American universities have accepted over $24 million from CCP since 2015
Several American universities have accepted funds from Chinese government sources since 2015.
Of the two dozen schools that accepted Chinese government money, several of them have employed professors who were later charged over their alleged links to China.
Several hundred American universities accepted gifts from private Chinese entities since 2015, with dozens taking money from the Chinese Communist Party, according to an analysis of Department of Education data by Campus Reform.
Section 117 of the Higher Education Act of 1965 requires universities to publicly disclose “contracts with and gifts from a foreign source that, alone or combined, are valued at $250,000 or more in a calendar year.”
The Department of Education makes this information public on its website. However, the actual amount of money given to American universities by the Chinese government since 2015 is likely far greater than $24 million since American colleges are only "required" to report gifts or contracts from foreign sources that amount to $250,000 or greater.

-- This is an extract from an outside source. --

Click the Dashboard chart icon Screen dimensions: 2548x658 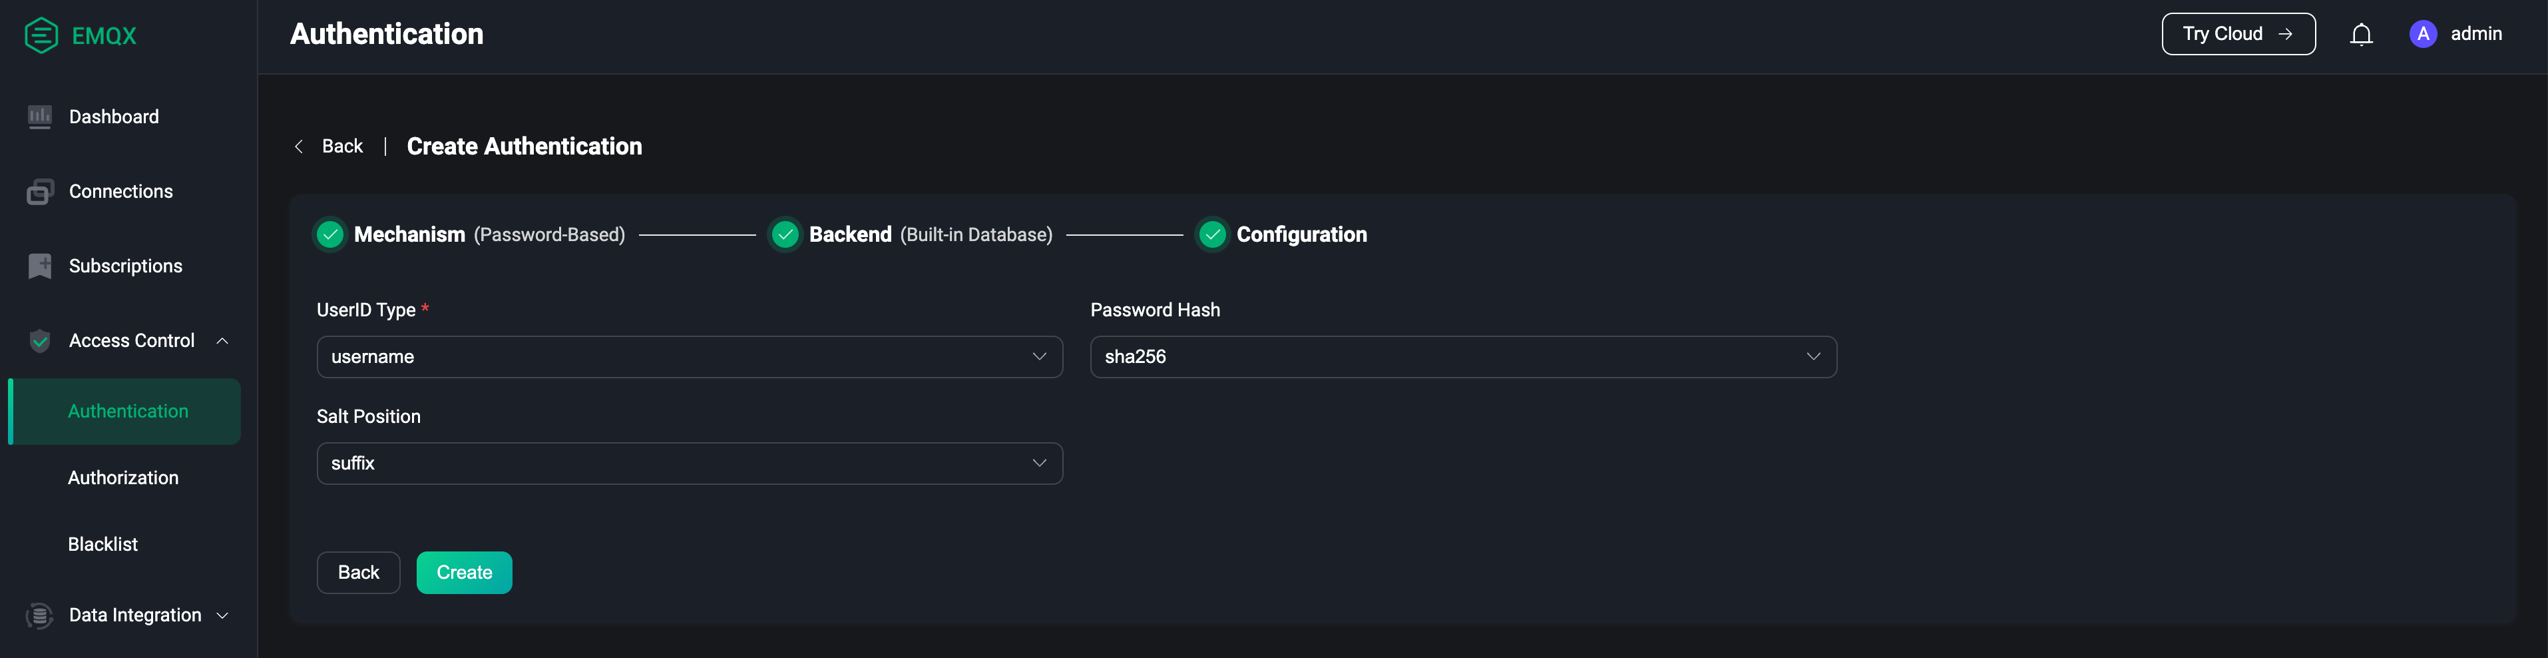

Although several thousand donations arrived from individual Chinese citizens, two dozen of America’s top universities accepted money directly from institutions controlled by the Chinese government. Among these are leading technical and medical universities.

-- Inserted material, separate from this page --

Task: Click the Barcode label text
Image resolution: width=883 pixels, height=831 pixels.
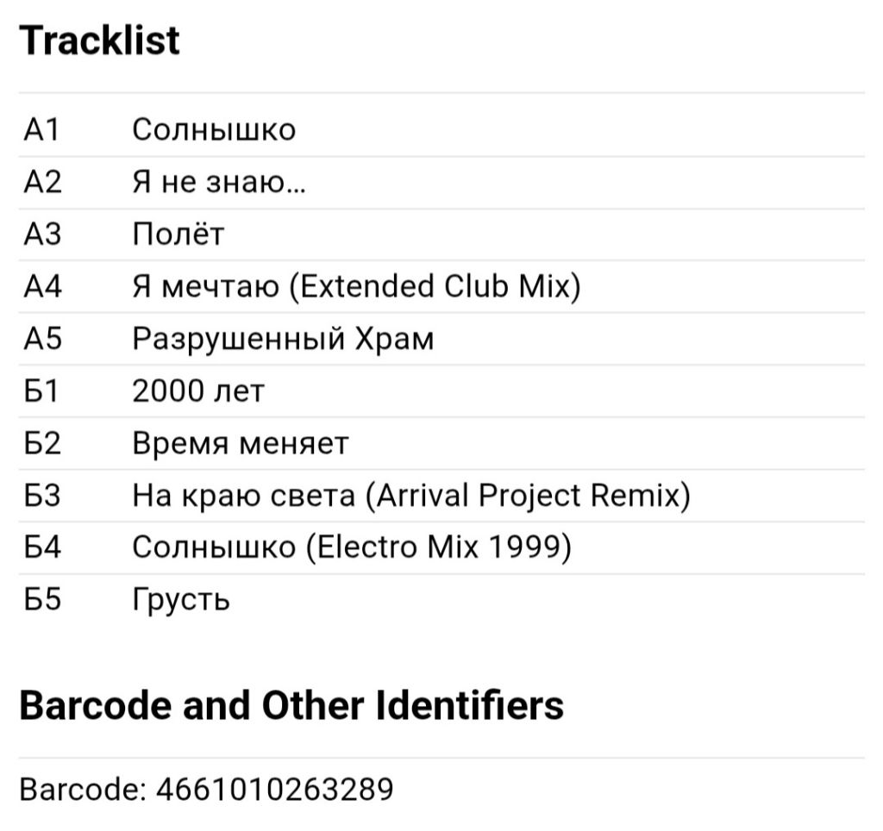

American universities reported a total of $24,381,020.63 accepted from Chinese government sources, in the form of contracts or gifts, since 2015.

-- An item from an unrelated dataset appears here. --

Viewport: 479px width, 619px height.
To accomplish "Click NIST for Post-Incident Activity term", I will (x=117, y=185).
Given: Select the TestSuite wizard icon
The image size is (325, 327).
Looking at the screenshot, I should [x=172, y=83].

However, as Campus Reform reported in October, the Department of Education issued a report which found that many American institutions of higher education were not in compliance with Section 117, noting that billions of dollars have gone unreported.
MIT accepted a $395,000 contract from an unspecified Chinese government source, for example. The University of Texas-Austin accepted nearly $2.6 million from various Chinese companies, including Huawei, over the past six years.
Texas A&M University accepted $10 million from CCP-controlled Qingdao National Laboratory for Marine Science and Technology.
Texas A&M was also the home of Zhengdong Cheng — a former professor who provided false information to the university and to NASA. According to the U.S. Department of Justice, he gained “increased access to unique NASA resources, such as the International Space Station,” which he used to gain better positioning at Guangdong and other Chinese universities.
In August, Cheng was arrested for alleged conspiracy, false statements, and wire fraud
Texas A&M is not the only research university to accept a Chinese government grant and experience serious threats to trade secret security.
A former researcher at the University of Kansas — which accepted a $175,967 contract from an undisclosed Chinese government source — was charged in January for alleged involvement in a scheme to transfer intellectual property from American universities to Chinese universities.
In addition to research partnerships, many universities — including the College of William and Mary, Emory University, and West Virginia University — accepted funds for Confucius Institute programs.
Campus Reform has reported for years that the Chinese Communist Party utilizes Confucius Institutes as propaganda arms, as disclosed by the party’s former propaganda minister and multiple American intelligence sources.
Emory University alone received a donation from the Confucius Institute of nearly $2.3 million dollars running from 2011 to 2021 for “direct and indirect funds and teaching resources.”
West Virginia University received a combined $168,000 for Confucius Institute programs.
As with the research universities, both schools employed professors who were charged with failing to disclose links to China.
Former West Virginia University physics professor James Lewis pleaded guilty in March for failing to disclose employment with China’s Thousand Talents Program, which seeks to attract scientific talent to advance the nation’s interests.
Xiao-Jiang Li, a former professor at Emory, likewise failed to disclose his association with the Thousand Talents Program, as well as $500,000 of income from Chinese sources.
Campus Reform reached out to the universities mentioned in this article for comment; this article will be updated accordingly.